ALMENO 800 LE VITTIME
Secondo il diacono ortodosso, almeno 800 persone sono state massacrate fuori dalla chiesa di Santa Maria di Sion nel giro di due giorni. «Hanno cominciato a uccidere chi cercava di rientrare a casa dalla chiesa e chi si spostava per strada», racconta un altro testimone, il docente universitario Getu Mak, che si trovava in un hotel nel momento dell’attacco. «È stato orribile: a ogni angolo di strada c’era un cadavere». Un terzo testimone, che è riuscito a scappare nella capitale regionale, Mekele, fatica anche a parlarne: «Come posso descrivere quel che è successo? Così tanti morti».
I soldati hanno anche impedito agli abitanti di Axum di prendersi cura dei cadaveri e di dare loro degna sepoltura. Presto la città ha iniziato a puzzare e secondo il diacono la notte si potevano sentire le iene scendere dalle colline per mangiare i corpi di chi era rimasto senza vita. «Un giorno alcuni abitanti sono andati a recuperare con un carretto trainato da un cavallo 20 cadaveri, ma i soldati eritrei hanno impedito loro di farlo. E li hanno costretti a rigettare i cadaveri a terra», spiega Getu.
«SEPPELLITI IN FOSSE COMUNI»
Quando l’esercito se n’è andato, continua il diacono, i corpi sono stati recuperati «ma non abbiamo potuto fare dei funerali appropriati. Li abbiamo seppelliti in fosse comuni vicino alla chiesa». Un ultimo testimone, Mhretab, ora rifugiato negli Stati Uniti, afferma di aver trasportato decine di cadaveri in una fossa comune «che conteneva dai 300 ai 400 corpi».
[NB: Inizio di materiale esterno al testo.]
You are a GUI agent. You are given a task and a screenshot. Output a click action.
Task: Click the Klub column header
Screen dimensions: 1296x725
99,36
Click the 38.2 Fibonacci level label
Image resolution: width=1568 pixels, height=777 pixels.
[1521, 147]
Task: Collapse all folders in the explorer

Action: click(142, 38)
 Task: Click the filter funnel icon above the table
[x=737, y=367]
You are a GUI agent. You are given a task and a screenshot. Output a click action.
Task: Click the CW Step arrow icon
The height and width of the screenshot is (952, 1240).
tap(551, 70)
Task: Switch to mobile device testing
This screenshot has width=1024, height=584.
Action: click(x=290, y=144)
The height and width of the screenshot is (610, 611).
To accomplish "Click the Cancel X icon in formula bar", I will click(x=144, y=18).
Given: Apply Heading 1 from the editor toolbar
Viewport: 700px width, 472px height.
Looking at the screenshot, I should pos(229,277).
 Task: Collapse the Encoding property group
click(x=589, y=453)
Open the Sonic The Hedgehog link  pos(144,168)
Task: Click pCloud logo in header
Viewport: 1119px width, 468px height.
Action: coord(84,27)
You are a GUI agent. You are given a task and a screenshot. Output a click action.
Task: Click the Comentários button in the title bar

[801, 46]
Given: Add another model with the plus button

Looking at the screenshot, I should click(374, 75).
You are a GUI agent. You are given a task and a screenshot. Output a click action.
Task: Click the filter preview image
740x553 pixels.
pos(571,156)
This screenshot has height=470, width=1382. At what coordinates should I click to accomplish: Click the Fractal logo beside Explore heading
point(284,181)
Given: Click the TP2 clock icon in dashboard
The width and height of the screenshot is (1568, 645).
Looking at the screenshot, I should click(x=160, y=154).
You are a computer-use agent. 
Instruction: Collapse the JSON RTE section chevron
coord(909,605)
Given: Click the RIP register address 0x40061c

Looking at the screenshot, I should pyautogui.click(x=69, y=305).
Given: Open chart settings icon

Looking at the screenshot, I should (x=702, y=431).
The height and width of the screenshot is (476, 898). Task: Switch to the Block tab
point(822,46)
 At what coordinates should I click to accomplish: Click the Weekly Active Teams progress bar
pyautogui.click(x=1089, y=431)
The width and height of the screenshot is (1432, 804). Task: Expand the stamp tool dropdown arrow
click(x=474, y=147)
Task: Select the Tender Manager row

Il conflitto nel Tigrai non si è ancora concluso e secondo il diacono nei villaggi attorno alla città sono state uccise migliaia di persone. Il sacerdote ortodosso continua a «proteggere la chiesa. Sono sempre qui, non siamo armati, non possiamo fare altro che stare a guardare. E ovviamente pregare Dio affinché ci protegga».